After being available as a beta release for more than a year, Google's new version of Analytics now officially replaces the old version that's been both loved and cursed at by business users since its debut.
"After a year of supporting both the old and new versions of Analytics, we are now fully transitioning and leaving the old version behind," Paul Muret, director of engineering for Google Analytics, wrote in a July 17 blog post.
The new version of Analytics, which is used by Website owners to track the success of their online advertising campaigns, analyze their Web traffic and evaluate what is and isn't working to pull in eyeballs, includes a host of new features such as:
- Real-Time: Now site owners can see whats happening on a Website as it happens to see the effects of online campaigns, television ads or public mentions of a site at a live event.
- Multi-Channel Funnels: Allows users to visually see how all the different parts of a marketing campaign add up to customer conversions over a 30-day period.
- Social Reports: Users can create targeted reports to help measure the impact of social marketing initiatives and evaluate the effects of social media on their site statistics.
- Mobile Reports: These reports can help site owners see how visitors from mobile devices and AdWords mobile campaigns engage with their Websites, with details on the number of pages visited, time spent on the site and more.

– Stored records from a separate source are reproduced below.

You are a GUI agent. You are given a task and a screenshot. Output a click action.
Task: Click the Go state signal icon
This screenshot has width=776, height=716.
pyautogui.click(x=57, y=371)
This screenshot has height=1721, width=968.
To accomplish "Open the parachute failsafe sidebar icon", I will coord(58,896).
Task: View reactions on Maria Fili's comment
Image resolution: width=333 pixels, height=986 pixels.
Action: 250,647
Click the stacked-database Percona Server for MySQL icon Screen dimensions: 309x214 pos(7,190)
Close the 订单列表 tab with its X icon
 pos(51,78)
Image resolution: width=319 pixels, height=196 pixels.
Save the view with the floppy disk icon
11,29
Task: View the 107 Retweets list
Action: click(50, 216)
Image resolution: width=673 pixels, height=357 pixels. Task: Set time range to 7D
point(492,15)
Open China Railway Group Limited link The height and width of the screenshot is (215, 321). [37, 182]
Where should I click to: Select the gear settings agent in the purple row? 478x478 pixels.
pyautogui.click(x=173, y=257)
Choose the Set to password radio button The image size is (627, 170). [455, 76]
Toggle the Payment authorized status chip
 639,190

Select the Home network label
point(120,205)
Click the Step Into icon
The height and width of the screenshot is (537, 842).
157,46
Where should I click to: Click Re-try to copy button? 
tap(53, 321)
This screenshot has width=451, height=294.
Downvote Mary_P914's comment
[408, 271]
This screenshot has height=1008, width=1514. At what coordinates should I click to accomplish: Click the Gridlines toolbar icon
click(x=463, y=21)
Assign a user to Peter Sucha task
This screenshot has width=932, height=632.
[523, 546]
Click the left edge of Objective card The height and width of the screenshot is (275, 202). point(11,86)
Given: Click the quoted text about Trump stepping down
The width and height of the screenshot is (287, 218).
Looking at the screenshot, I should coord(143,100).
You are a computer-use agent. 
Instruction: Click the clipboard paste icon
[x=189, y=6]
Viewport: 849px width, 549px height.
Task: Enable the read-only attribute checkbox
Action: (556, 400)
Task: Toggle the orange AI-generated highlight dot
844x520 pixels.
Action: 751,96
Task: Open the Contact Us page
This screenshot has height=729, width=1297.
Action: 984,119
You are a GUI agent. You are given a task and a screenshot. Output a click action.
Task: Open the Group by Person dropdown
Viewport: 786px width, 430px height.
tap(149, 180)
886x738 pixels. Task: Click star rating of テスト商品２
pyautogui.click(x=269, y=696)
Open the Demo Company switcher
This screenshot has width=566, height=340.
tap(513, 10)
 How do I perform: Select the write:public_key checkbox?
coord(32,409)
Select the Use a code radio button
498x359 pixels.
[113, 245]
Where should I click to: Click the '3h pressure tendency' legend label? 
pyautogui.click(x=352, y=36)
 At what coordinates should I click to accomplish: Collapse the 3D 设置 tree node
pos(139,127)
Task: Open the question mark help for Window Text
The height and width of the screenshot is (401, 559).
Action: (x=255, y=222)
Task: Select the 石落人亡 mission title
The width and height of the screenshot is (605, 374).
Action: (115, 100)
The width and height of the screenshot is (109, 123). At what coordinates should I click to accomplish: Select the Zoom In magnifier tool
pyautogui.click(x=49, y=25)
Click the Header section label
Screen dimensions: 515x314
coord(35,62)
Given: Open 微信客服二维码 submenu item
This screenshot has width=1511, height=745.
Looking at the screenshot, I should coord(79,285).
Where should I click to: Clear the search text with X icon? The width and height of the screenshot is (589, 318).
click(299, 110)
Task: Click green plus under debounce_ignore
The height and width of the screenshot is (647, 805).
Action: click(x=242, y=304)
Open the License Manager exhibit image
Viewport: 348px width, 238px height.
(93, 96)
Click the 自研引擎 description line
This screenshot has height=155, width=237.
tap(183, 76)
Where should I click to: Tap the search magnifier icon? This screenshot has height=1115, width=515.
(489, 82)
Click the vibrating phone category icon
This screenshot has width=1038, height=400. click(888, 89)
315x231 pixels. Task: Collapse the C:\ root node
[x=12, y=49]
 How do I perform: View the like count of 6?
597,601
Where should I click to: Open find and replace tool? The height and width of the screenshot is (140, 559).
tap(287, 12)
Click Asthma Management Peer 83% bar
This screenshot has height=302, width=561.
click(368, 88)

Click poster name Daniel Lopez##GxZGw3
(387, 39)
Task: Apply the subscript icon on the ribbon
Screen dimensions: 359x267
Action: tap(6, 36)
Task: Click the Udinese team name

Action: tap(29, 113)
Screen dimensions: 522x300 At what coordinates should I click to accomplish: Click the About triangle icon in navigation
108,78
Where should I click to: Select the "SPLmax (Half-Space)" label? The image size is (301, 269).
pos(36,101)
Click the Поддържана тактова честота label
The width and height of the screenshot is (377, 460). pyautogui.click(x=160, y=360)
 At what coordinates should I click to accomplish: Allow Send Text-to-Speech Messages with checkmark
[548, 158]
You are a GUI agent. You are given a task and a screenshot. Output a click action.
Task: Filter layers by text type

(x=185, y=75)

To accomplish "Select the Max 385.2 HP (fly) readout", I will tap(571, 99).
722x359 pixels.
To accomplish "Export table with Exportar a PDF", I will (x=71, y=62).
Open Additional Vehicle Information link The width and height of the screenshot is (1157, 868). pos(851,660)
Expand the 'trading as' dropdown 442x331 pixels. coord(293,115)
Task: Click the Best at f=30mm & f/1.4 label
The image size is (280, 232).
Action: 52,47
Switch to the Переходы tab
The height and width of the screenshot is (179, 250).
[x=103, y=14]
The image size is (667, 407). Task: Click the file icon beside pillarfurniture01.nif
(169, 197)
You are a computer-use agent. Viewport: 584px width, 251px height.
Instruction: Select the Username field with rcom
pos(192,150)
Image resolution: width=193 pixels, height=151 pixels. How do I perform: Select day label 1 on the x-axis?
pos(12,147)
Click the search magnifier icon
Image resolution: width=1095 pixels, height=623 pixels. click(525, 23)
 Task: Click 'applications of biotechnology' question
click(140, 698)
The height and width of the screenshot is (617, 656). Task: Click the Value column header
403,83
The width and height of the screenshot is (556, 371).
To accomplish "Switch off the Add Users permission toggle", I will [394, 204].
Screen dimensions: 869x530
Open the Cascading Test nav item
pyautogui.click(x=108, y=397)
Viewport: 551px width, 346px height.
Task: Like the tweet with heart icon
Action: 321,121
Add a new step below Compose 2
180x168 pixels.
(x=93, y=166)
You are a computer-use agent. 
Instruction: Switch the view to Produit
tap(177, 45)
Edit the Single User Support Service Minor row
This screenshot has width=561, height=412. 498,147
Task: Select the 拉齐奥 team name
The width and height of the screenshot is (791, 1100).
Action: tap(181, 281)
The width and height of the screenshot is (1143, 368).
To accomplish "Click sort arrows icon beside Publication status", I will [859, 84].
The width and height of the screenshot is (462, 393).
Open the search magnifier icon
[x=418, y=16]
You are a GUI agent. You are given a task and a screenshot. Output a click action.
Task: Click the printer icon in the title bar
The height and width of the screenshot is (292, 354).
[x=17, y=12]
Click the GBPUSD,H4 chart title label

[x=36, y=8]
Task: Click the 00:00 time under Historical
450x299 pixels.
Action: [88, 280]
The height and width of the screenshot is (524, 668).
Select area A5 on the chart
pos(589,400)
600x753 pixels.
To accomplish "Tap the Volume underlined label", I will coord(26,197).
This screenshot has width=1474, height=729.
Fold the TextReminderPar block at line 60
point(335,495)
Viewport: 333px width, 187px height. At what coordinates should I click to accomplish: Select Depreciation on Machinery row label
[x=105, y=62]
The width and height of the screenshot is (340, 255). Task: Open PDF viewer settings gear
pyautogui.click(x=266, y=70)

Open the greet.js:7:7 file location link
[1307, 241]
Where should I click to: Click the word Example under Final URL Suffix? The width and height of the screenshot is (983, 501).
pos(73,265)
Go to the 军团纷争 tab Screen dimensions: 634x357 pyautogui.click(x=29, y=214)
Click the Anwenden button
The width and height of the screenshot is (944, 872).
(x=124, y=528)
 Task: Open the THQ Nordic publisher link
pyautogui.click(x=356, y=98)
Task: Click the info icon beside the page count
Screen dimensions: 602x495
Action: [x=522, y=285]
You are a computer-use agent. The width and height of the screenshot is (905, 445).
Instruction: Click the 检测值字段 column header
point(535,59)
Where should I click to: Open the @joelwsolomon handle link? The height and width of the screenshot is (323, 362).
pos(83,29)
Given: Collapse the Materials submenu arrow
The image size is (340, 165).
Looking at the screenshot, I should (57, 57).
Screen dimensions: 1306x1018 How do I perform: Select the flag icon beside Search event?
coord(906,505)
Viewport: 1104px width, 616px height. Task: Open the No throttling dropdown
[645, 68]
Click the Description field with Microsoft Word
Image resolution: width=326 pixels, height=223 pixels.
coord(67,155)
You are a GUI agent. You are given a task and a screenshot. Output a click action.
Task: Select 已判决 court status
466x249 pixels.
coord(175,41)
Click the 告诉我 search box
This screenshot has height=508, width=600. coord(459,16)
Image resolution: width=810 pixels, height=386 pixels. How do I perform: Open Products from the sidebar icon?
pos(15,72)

- Content Experiments: Site owners can use this feature to show different versions of a page to different visitors and then use site data to determine which version is most effective with the audience.
The beta version of the new Google Analytics was released more than a year ago in April 2011 so that users could run it alongside the old version while bugs were fixed and more features were added, according to Google.
Another new feature in the latest version of Google Analytics is the ability for users to share reports with others through email automatically by setting up a report release schedule. The reports can be exported to PDF files, as described in a Google blog post this past April.
Google Analytics was launched in November 2005 to give Website owners deeper insights into who was viewing their Web pages. It sounds quaint today, less than seven years later after its debut, but it was seen as a way for Google to "keep pace with advertising-related strides made recently by rivals Yahoo and Microsoft's MSN, the two other leading Internet portals, revenue-wise," according to an eWEEK report at the time.
In April 2009, Google expanded the project by making its Google Analytics Data Export API available to software developers so they could help expand its capabilities. The release of the API cleared the way for developers to use a standardized platform to integrate analytics data with their own business data, to integrate Google Analytics into their existing products and to create stand-alone applications that they could sell.
In 2008, Google expanded its analytics efforts to Google Docs and Google Sites, allowing the analytics tools to be used with other popular Google properties to expand their use with customers.